IEEE-CIS fraud¶

Status¶

Best quality among tested unsupervised baselines, but slow

RegularizedCauchy achieved the best F1, ROC-AUC, and PR-AUC among the tested unsupervised baselines, but it was much slower than IsolationForest. This should be reported as a quality/interpretability result, not as a speed win.

Why this matters¶

IEEE-CIS is a large heterogeneous tabular fraud dataset. It contains mixed numeric/categorical behavior, missingness, and fraud signals that are often better handled by supervised gradient boosting. This makes it a good stress case for honest reporting: robust covariance can help, but it is not a magic solution for all tabular fraud problems.

Result summary¶

IEEE-CIS fraud external benchmark¶
Method	F1	PR-AUC	ROC-AUC	Seconds
robustcov RegularizedCauchy	0.1550	0.0931	0.7641	1367.0149
sklearn IsolationForest	0.1390	0.0838	0.7387	1.1571
sklearn EllipticEnvelope	0.0914	0.0753	0.7578	3045.0699
sklearn LocalOutlierFactor	0.0633	0.0452	0.6539	27.7558

IEEE-CIS PR-AUC comparison — PR-AUC comparison. `RegularizedCauchy` gives the best quality among these unsupervised baselines, but the margin over `IsolationForest` is modest.¶

IEEE-CIS F1 comparison — F1 comparison at the same detection budget.¶

IEEE-CIS runtime comparison — Runtime comparison on a log scale.
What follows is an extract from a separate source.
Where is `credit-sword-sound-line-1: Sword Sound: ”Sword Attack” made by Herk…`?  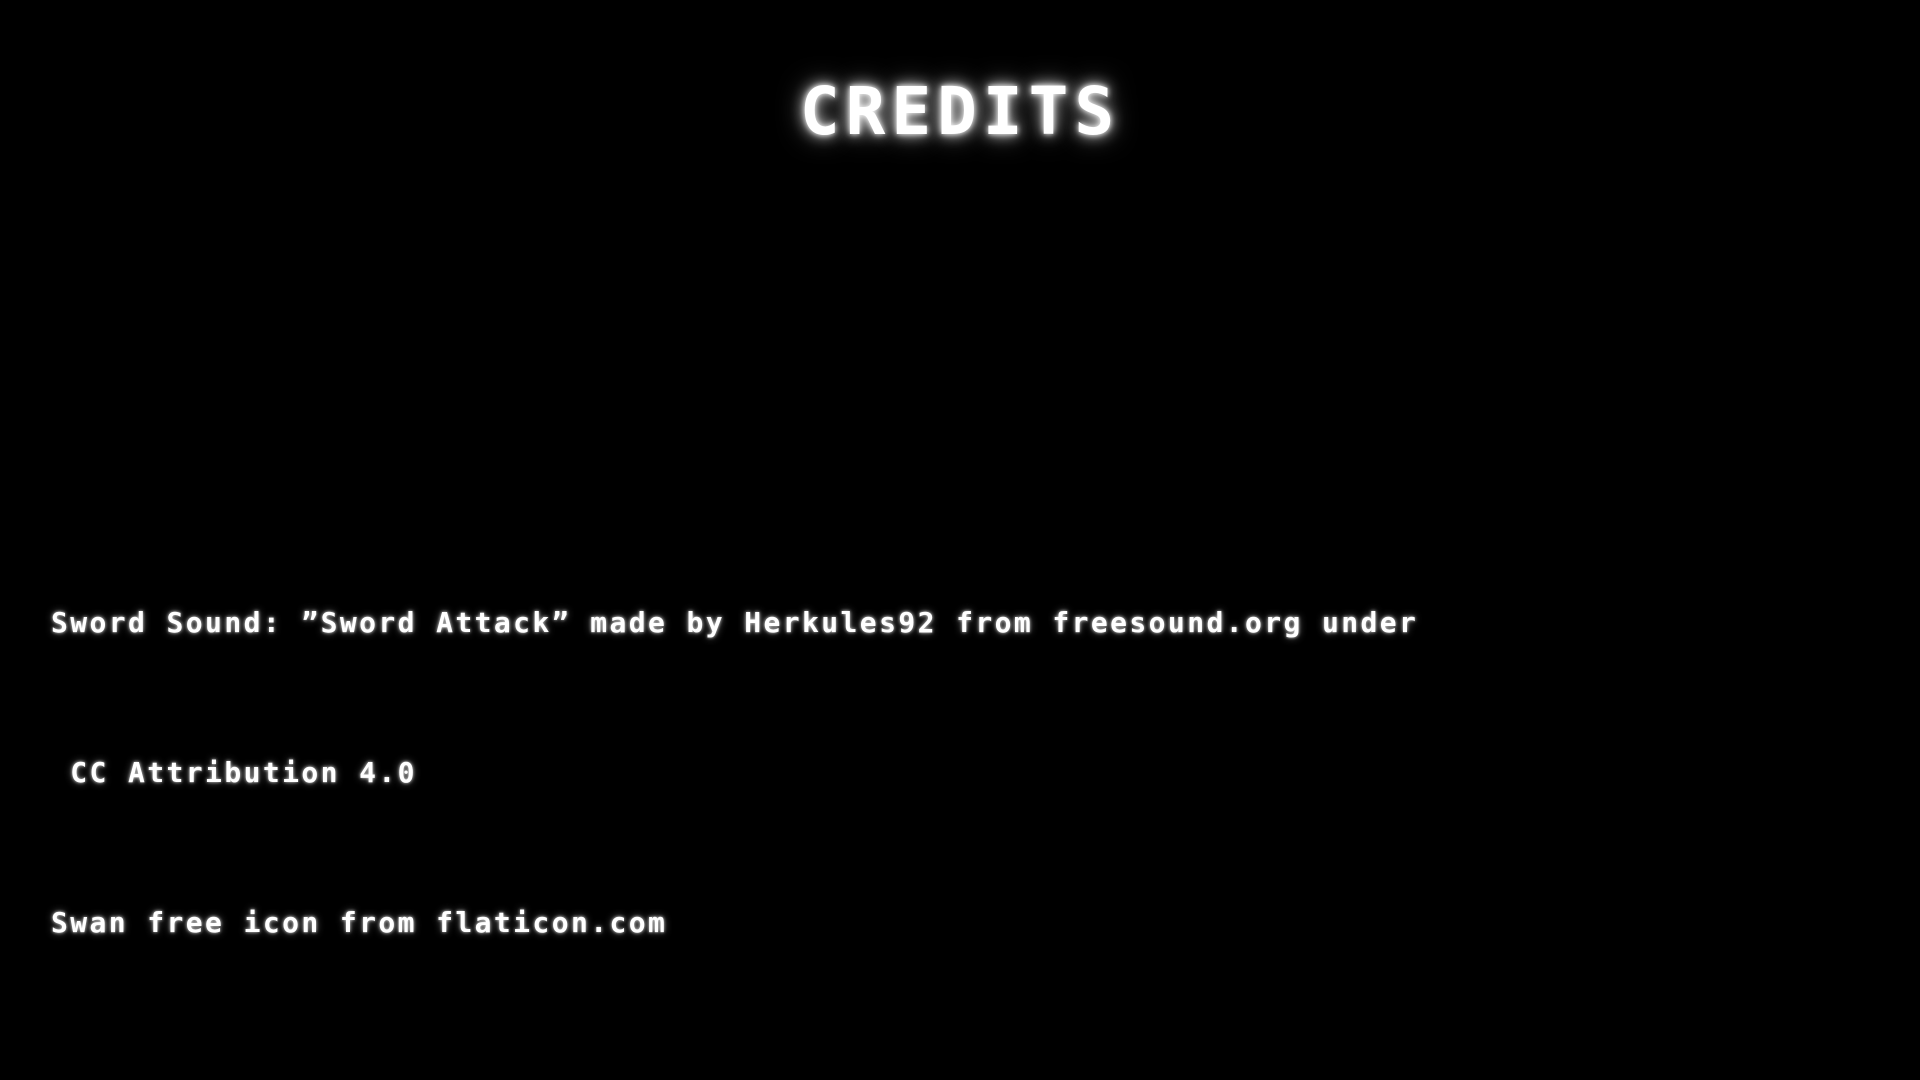 credit-sword-sound-line-1: Sword Sound: ”Sword Attack” made by Herk… is located at coordinates (735, 622).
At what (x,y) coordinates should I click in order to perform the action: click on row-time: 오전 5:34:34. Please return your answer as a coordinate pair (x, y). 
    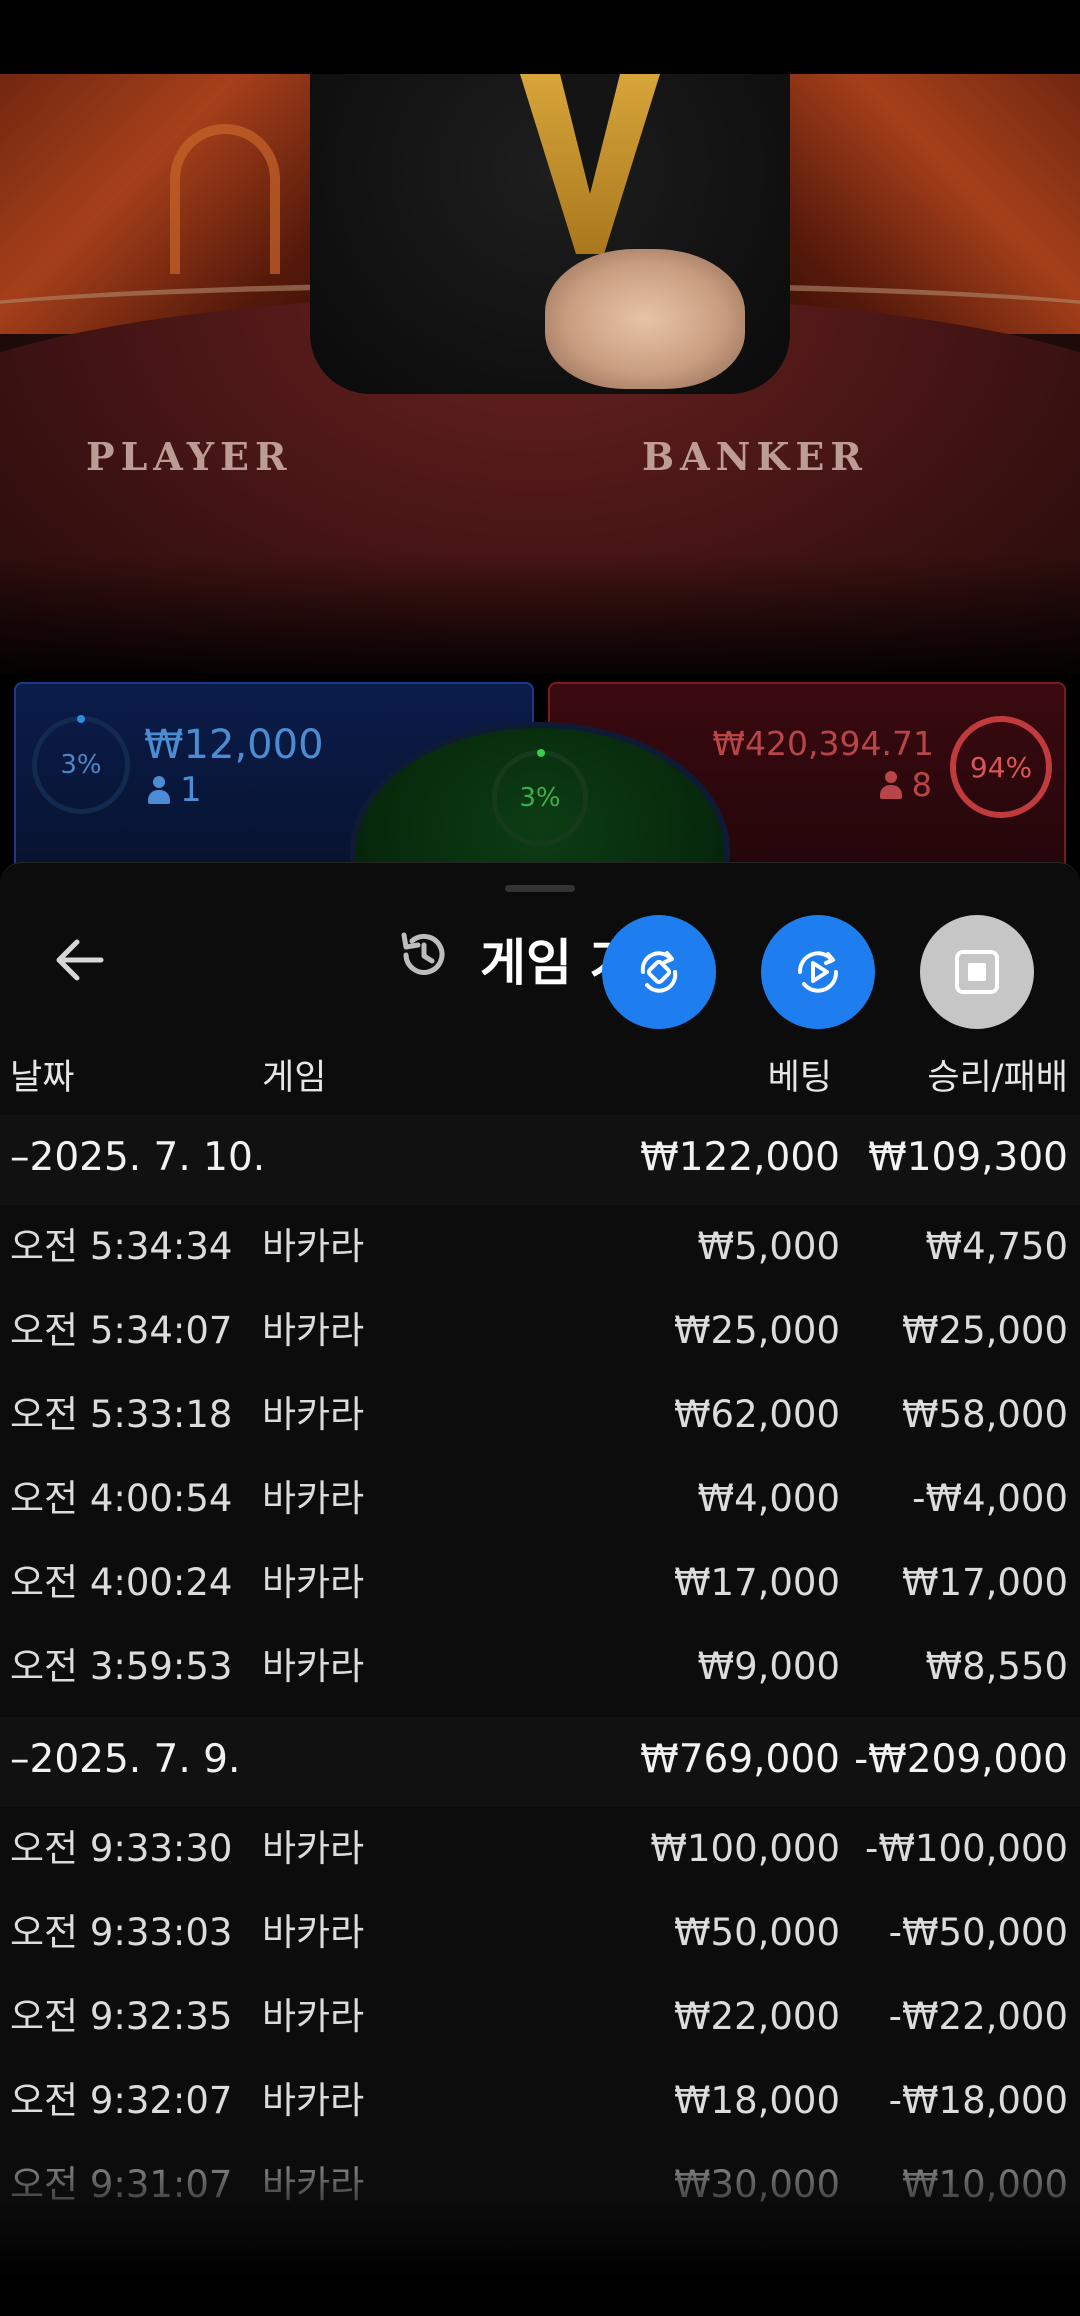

The large runtime gap is the main reason this result is classified as `competitive/slow` rather than a strong win.¶

Output from the run¶

IEEE-CIS fraud benchmark
method,seconds,precision,recall,f1,roc_auc,pr_auc,detected
robustcov RegularizedCauchy,1367.0149,0.1550,0.1550,0.1550,0.7641,0.0931,2561
sklearn IsolationForest,1.1571,0.1390,0.1390,0.1390,0.7387,0.0838,2561
sklearn EllipticEnvelope,3045.0699,0.0914,0.0914,0.0914,0.7578,0.0753,2561
sklearn LocalOutlierFactor,27.7558,0.0633,0.0633,0.0633,0.6539,0.0452,2561
saved outputs to results/external/ieee_cis_fraud

Interpretation¶

This benchmark is useful but should be framed carefully. RegularizedCauchy improves unsupervised quality metrics, but the dataset is large and heterogeneous and the runtime is not yet competitive with IsolationForest. In practice, this robust anomaly score is most useful as an additional feature for a larger fraud pipeline, or as an interpretable unsupervised diagnostic.

Engineering follow-up¶

The next improvement for large Kaggle-style tabular data is a sampled-fit/full- score mode, for example fitting the robust scatter on 50k representative rows and scoring all rows. This would preserve much of the robust-distance signal while making the workflow much faster.